PROBLEM TO SOLVE: Exclude the pictures, then copy all remaining records exactly.

GIVEN RECORDS:

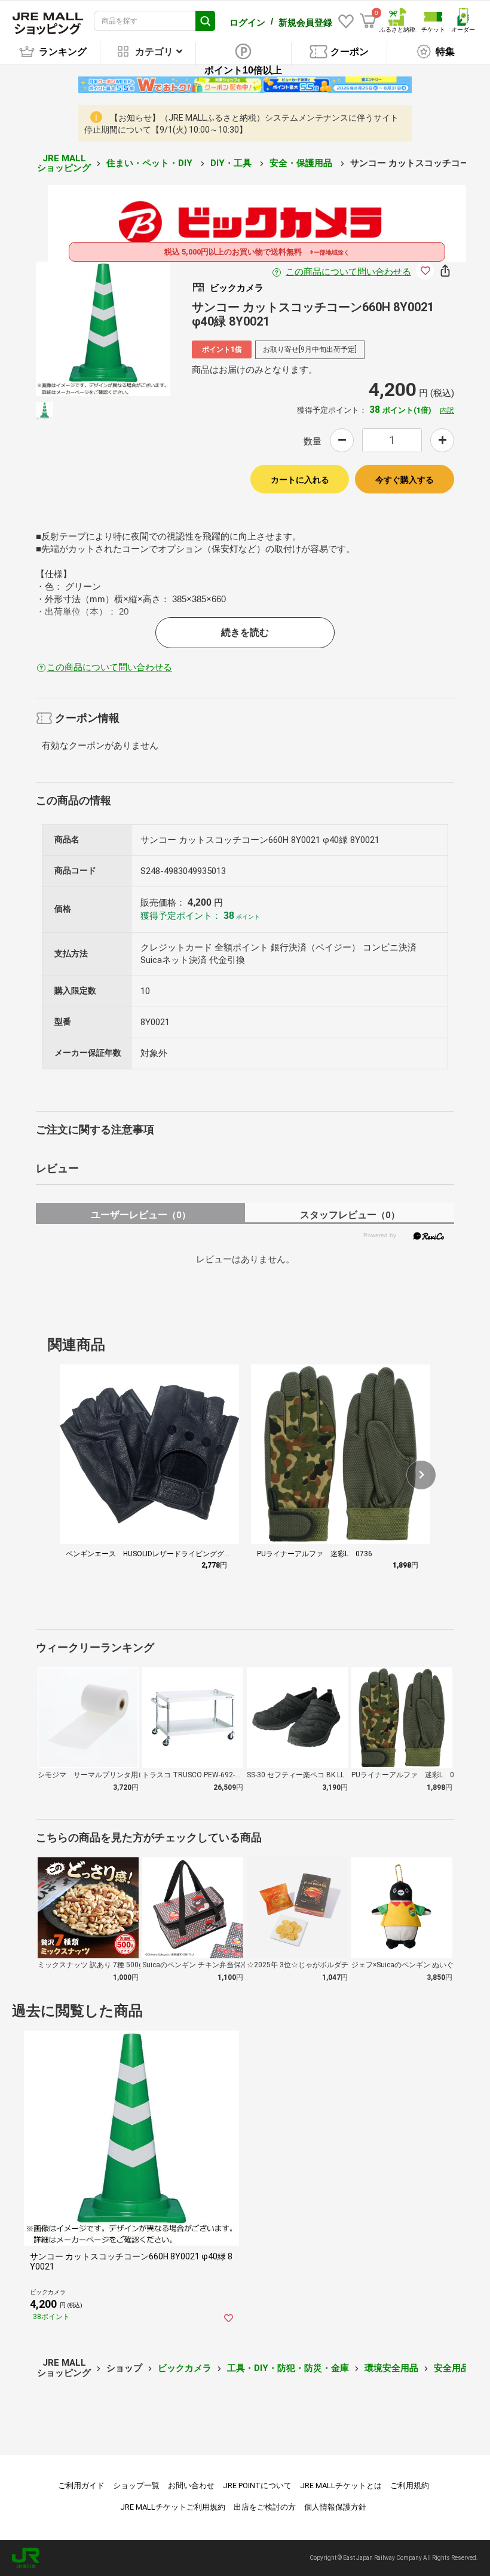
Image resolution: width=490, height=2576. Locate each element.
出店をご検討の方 (265, 2507)
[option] (103, 329)
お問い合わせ (191, 2485)
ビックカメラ (185, 2368)
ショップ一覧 (136, 2485)
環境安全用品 (391, 2368)
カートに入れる (300, 479)
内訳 (447, 410)
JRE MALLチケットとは (341, 2485)
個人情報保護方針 (335, 2507)
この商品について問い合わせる (348, 271)
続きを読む (245, 632)
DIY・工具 (232, 163)
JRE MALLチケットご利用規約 (172, 2507)
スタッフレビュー (350, 1214)
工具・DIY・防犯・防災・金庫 (288, 2368)
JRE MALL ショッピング (64, 163)
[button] (421, 1475)
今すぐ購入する (404, 479)
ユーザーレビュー (141, 1214)
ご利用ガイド (81, 2485)
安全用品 (452, 2368)
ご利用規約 (409, 2485)
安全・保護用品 (302, 163)
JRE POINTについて (257, 2485)
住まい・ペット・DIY (150, 163)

RESPONSE TO THIS EXERCISE:
Image resolution: width=490, height=2576. Locate each element.
出店をご検討の方 (265, 2507)
[option] (103, 329)
お問い合わせ (191, 2485)
ビックカメラ (185, 2368)
ショップ一覧 (136, 2485)
環境安全用品 (391, 2368)
カートに入れる (300, 479)
内訳 (447, 410)
JRE MALLチケットとは (341, 2485)
個人情報保護方針 (335, 2507)
この商品について問い合わせる (348, 271)
続きを読む (245, 632)
DIY・工具 (232, 163)
JRE MALLチケットご利用規約 (172, 2507)
スタッフレビュー (350, 1214)
工具・DIY・防犯・防災・金庫 (288, 2368)
JRE MALL ショッピング (64, 163)
[button] (421, 1475)
今すぐ購入する (404, 479)
ユーザーレビュー (141, 1214)
ご利用ガイド (81, 2485)
安全用品 (452, 2368)
ご利用規約 (409, 2485)
安全・保護用品 (302, 163)
JRE POINTについて (257, 2485)
住まい・ペット・DIY (150, 163)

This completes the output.